Indian Crypto Adoption Figures Exaggerated Says RBI Governor

Despite the legal sentiment from the government, India’s crypto enthusiasts remain undeterred. However, the government is also sharing scepticism over how large crypto really is in the country.

Numbers Have Been Inflated

Early in November, Shaktikanta Das, the Governor of the Reserve Bank of India (RBI) expressed concerns over the excessive inflation of numbers related to crypto adoption in India. Speaking in an interview with Business Standard’s BFSI Insights Summit, the policymaker explained that numbers related to crypto adoption in India appear to be exaggerated, essentially casting a doubt on how big crypto truly is in the country.

Das pointed out that since cryptocurrencies are unregulated in India, it is impossible for the RBI to get an accurate estimate of people who use crypto in the country. However, even if the numbers being reported are true, he explained that about 70 percent of market participants have invested between INR 1,000 and INR 3,000 ($13 and $40) in crypto. So, their volumes aren’t particularly high.

Das was responding to reports that India currently has the highest levels of crypto adoption in the world. Back in October, the BrokerChoose annual crypto proliferation index reportedly shared that about 100 million Indians already use cryptocurrencies. That will be about 7.3 percent of the entire country’s population, putting India in fifth place behind Ukraine, Russia, Kenya, and the United States.

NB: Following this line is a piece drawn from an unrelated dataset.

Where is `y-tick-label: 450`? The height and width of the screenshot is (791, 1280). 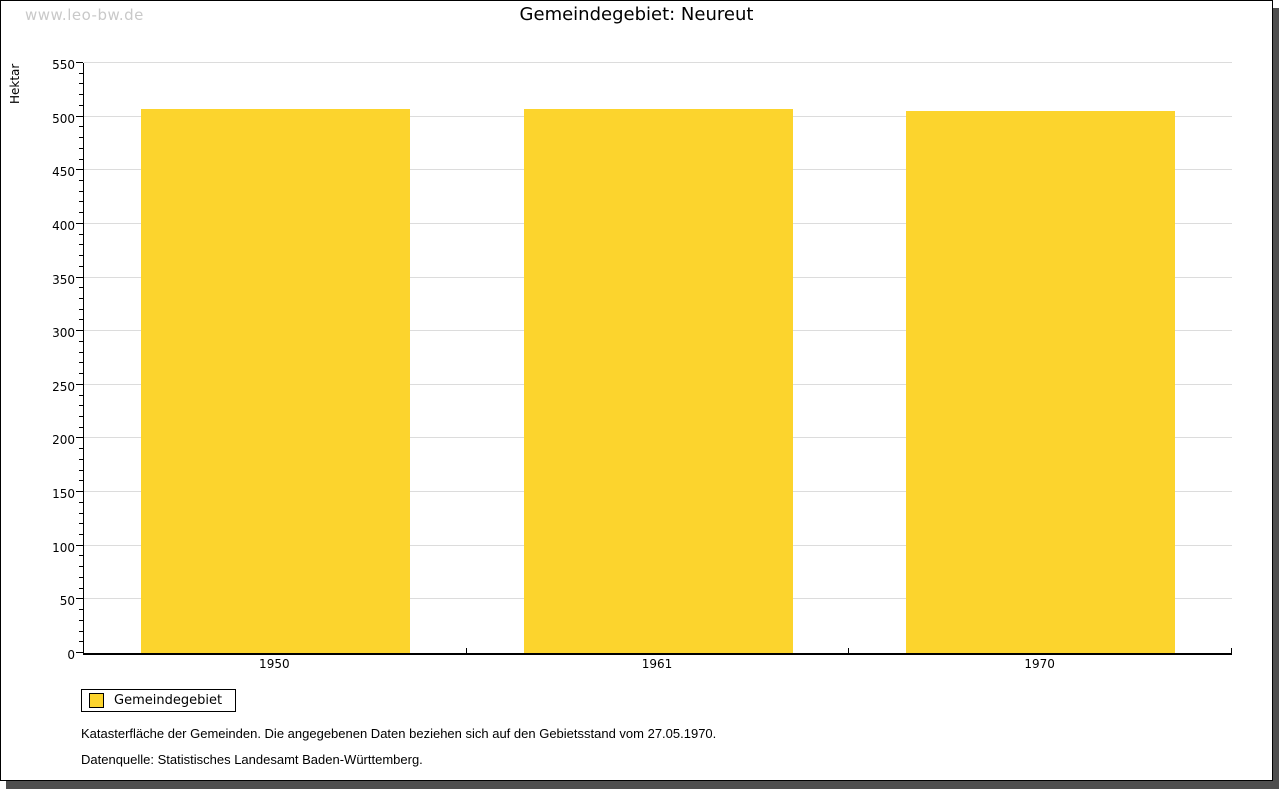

Regardless, Das doesn’t believe that crypto is that big. The policymaker has expressed concern over the number of people moving into an unregulated space, although it is becoming more obvious that the Indian government is looking into ways to regulate the industry going forward.

Crypto Regulations Incoming

Early in December, local news source NDTV reported that it had gotten the details of a cabinet note that was making rounds in the government concerning a proposed crypto bill. Sunil Prabhu, a reporter for the news outlet, explained that the note contained suggestions for the government to regulate digital assets as opposed to an outright ban.

Under the new regime, cryptocurrencies would be overseen by the Securities and Exchange Board of India (SEBI) – as opposed to the Reserve Bank. Prabhu also pointed out that investors will be given a specific time frame to publicize their crypto holdings with the government and transfer their assets to exchanges and brokers that are regulated by the SEBI. This way, the government will be able to enforce stronger reporting guidelines and prevent the use of cryptocurrencies in money laundering and other crimes.

Prabhu also explained that the government will be making some monetary policy changes while focusing on the crypto sector. Digital assets will still not be recognized as legal tender or currencies, with Prabhu explaining:

“Cryptocurrency as a legal tender will not be accepted. That is a clear no. I think that that is what even the prime minister in his deliberations at that meeting made absolutely clear to ensure that does not take place.”

India’s proposed crypto bill has been making the rounds for a while now. In November, Lok Sabha, the country’s lower house of parliament, shared the Cryptocurrency and Regulation of Official Digital Currency Bill – one of the 26 new pieces of legislation that it plans to address as its winter session. The document proposed a ban on all private cryptocurrencies in the country, with the sole exception of assets that “promote the underlying technology of cryptocurrency and its uses.”

Interestingly, the bill also promotes the creation of a central bank digital currency (CBDC) by the Indian government.

That bill has already appeared on the Indian parliamentary agenda since the start of the year. Despite this it has still not yielded any votes. It is one of the many solutions proposed to address the crypto regulatory issue, with the Indian government looking to put this problem to bed once and for all.

Once the bill came out, the market’s reaction was swift. It became obvious that the Indian government is looking to toe the same line as China, which has banned the use of all private cryptocurrencies as it works round the clock to launch its CBDC – the digital yuan. China’s news did little to move the markets, particularly since the Chinese government has been anti-crypto for years. But, to lose India as well could be devastating for the crypto economy.

Crypto Still Thrives in India

Regardless of the fears, crypto is still booming in India for now. Coinstore, a crypto exchange based in Singapore, recently announced the launch of a $20 million fund to establish three new offices in India – in Bangalore, New Delhi, and Mumbai. Besides that, the exchange is also launching its mobile and web platforms in India, offering spot and futures trading as well as a new crypto investment opportunity for Indians.

In August, at the height of uncertainty over crypto’s future in India, CoinDCX – one of the country’s largest exchanges – also raised $90 million in its Series C funding round. The successful capital raise meant that CoinDCX is now the first crypto firm in India to achieve unicorn status with a nominal valuation of $1.1 billion. If India does decide to regulate and not ban crypto, the progress made by these countries can continue in earnest.